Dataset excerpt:
________________________

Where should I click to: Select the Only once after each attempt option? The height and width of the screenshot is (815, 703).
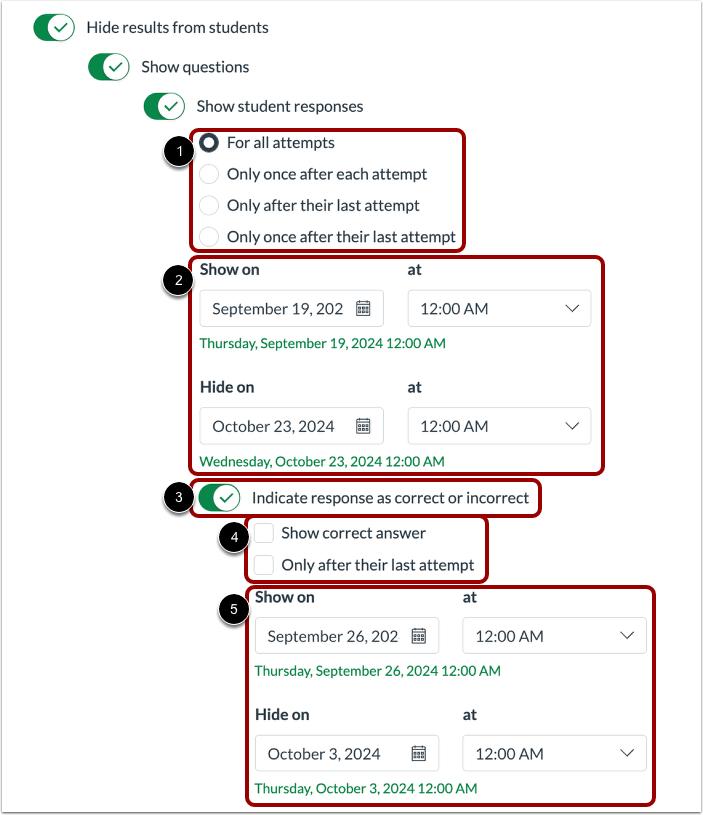208,174
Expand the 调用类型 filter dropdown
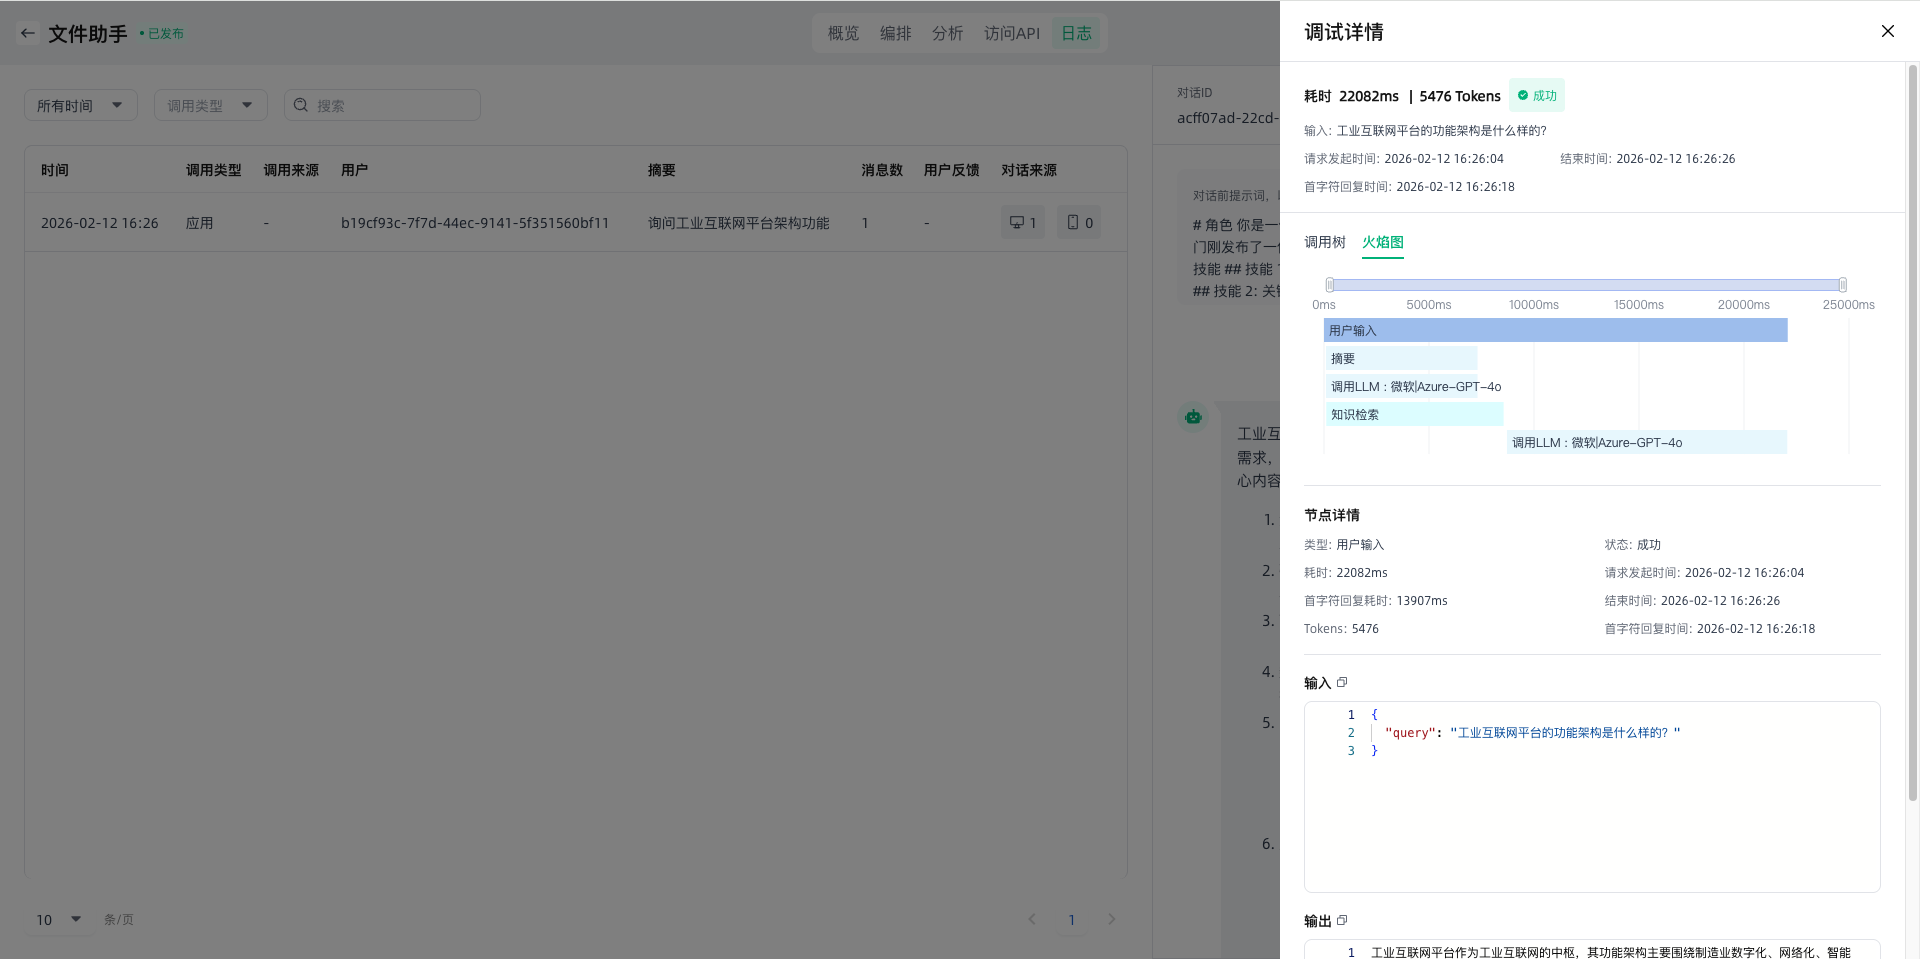The image size is (1920, 959). (x=210, y=105)
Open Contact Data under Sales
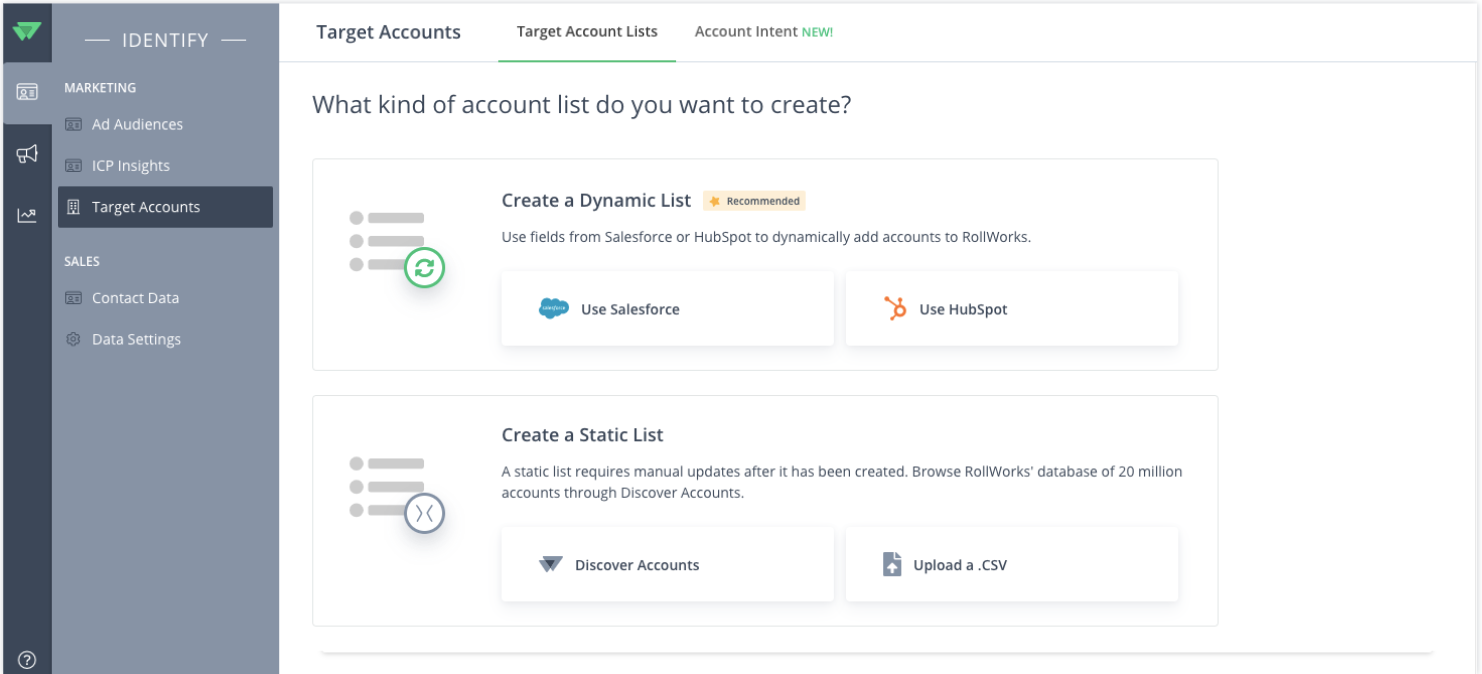 click(135, 298)
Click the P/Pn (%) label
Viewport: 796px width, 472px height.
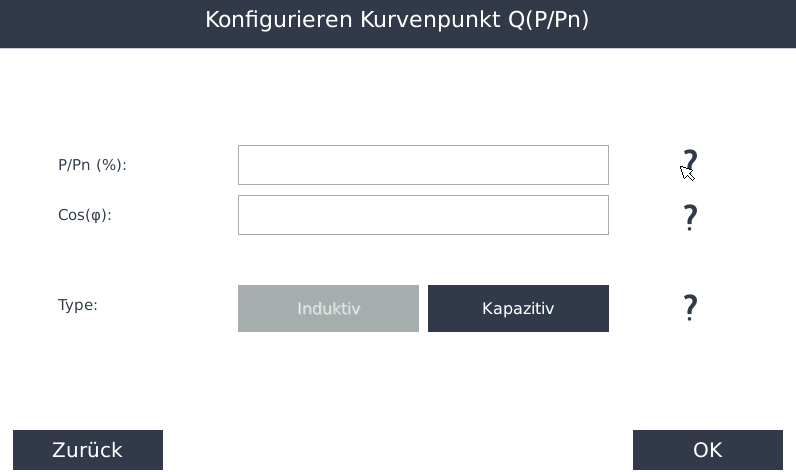pos(92,165)
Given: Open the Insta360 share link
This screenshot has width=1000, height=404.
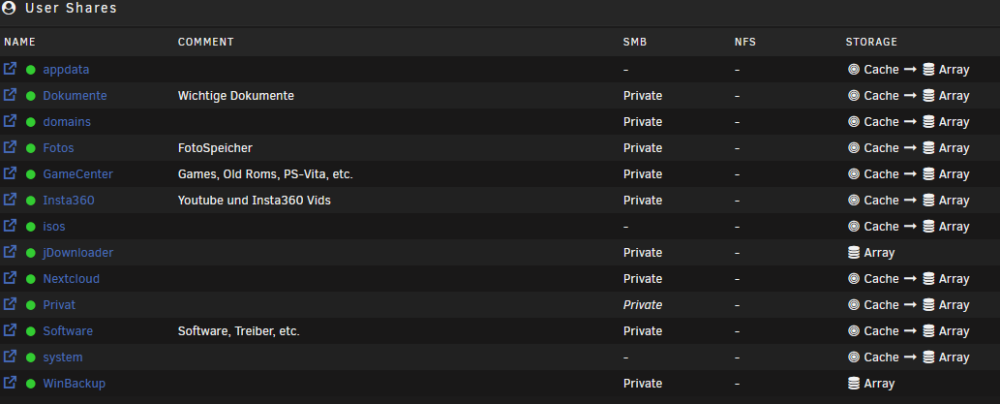Looking at the screenshot, I should click(69, 200).
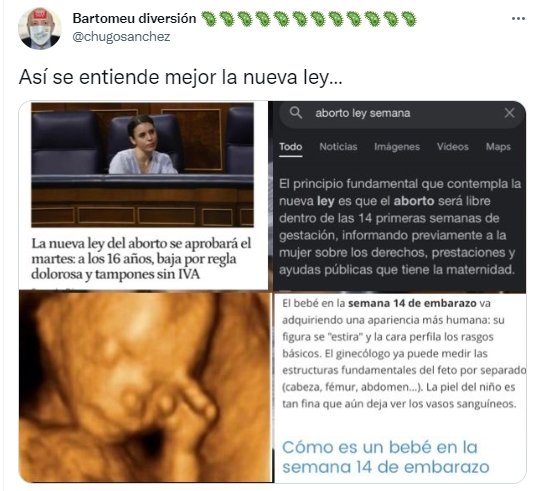Open the Bartomeu diversión display name
Image resolution: width=540 pixels, height=491 pixels.
click(134, 18)

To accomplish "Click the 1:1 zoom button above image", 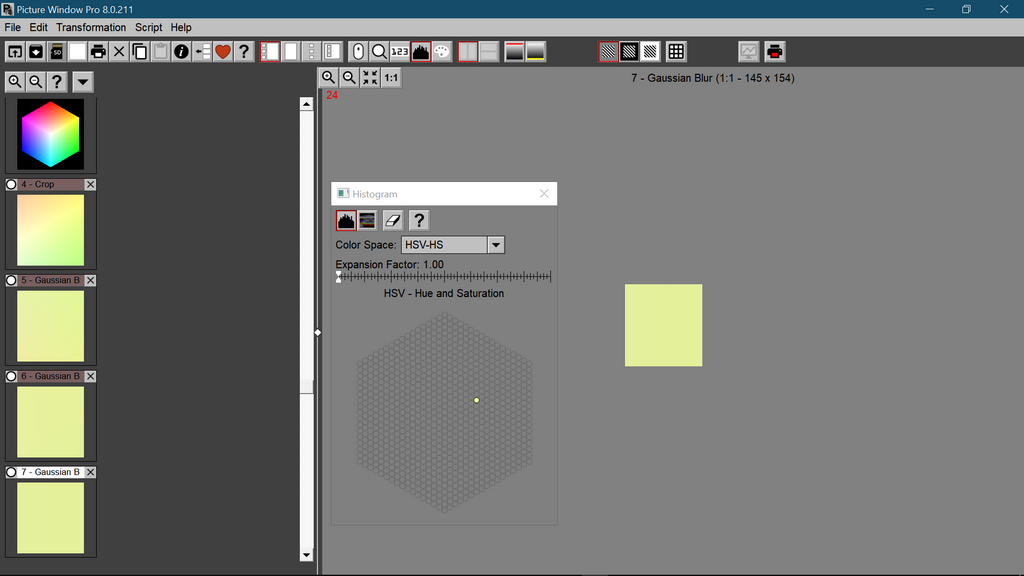I will pyautogui.click(x=391, y=78).
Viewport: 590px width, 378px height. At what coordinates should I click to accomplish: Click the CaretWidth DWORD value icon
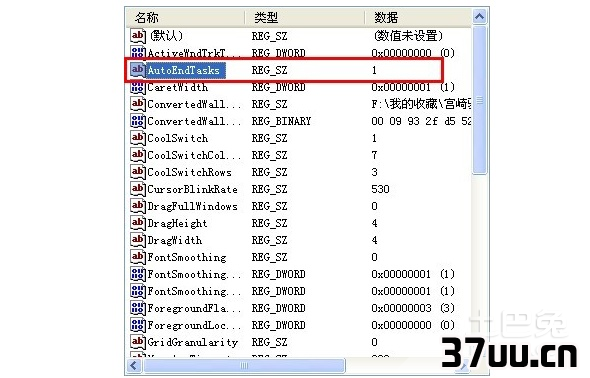pos(137,87)
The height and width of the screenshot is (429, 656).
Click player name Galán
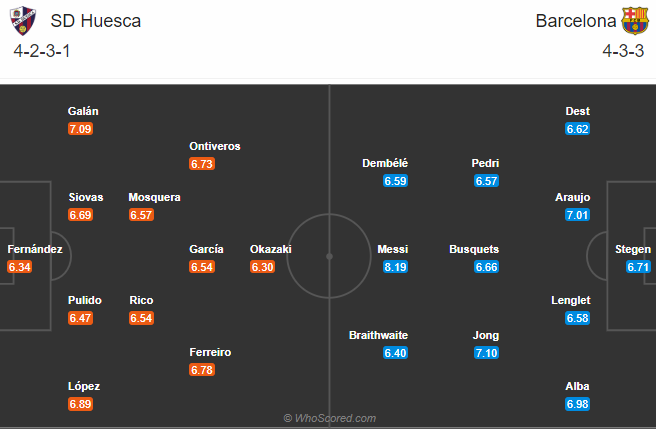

________________________

Rewrite the records from the start through the line containing "pos(92,165)", swapping "dropdown" for "menu" and leaving everything else unchanged. Leave the pictures out of your answer.

■ **RESPONSE**:
Where should I click to: Select the Only once after each attempt option? The height and width of the screenshot is (815, 703).
208,174
Expand the 调用类型 filter menu
The image size is (1920, 959). (x=210, y=105)
Open Contact Data under Sales
 click(135, 298)
Click the P/Pn (%) label
Viewport: 796px width, 472px height.
pos(92,165)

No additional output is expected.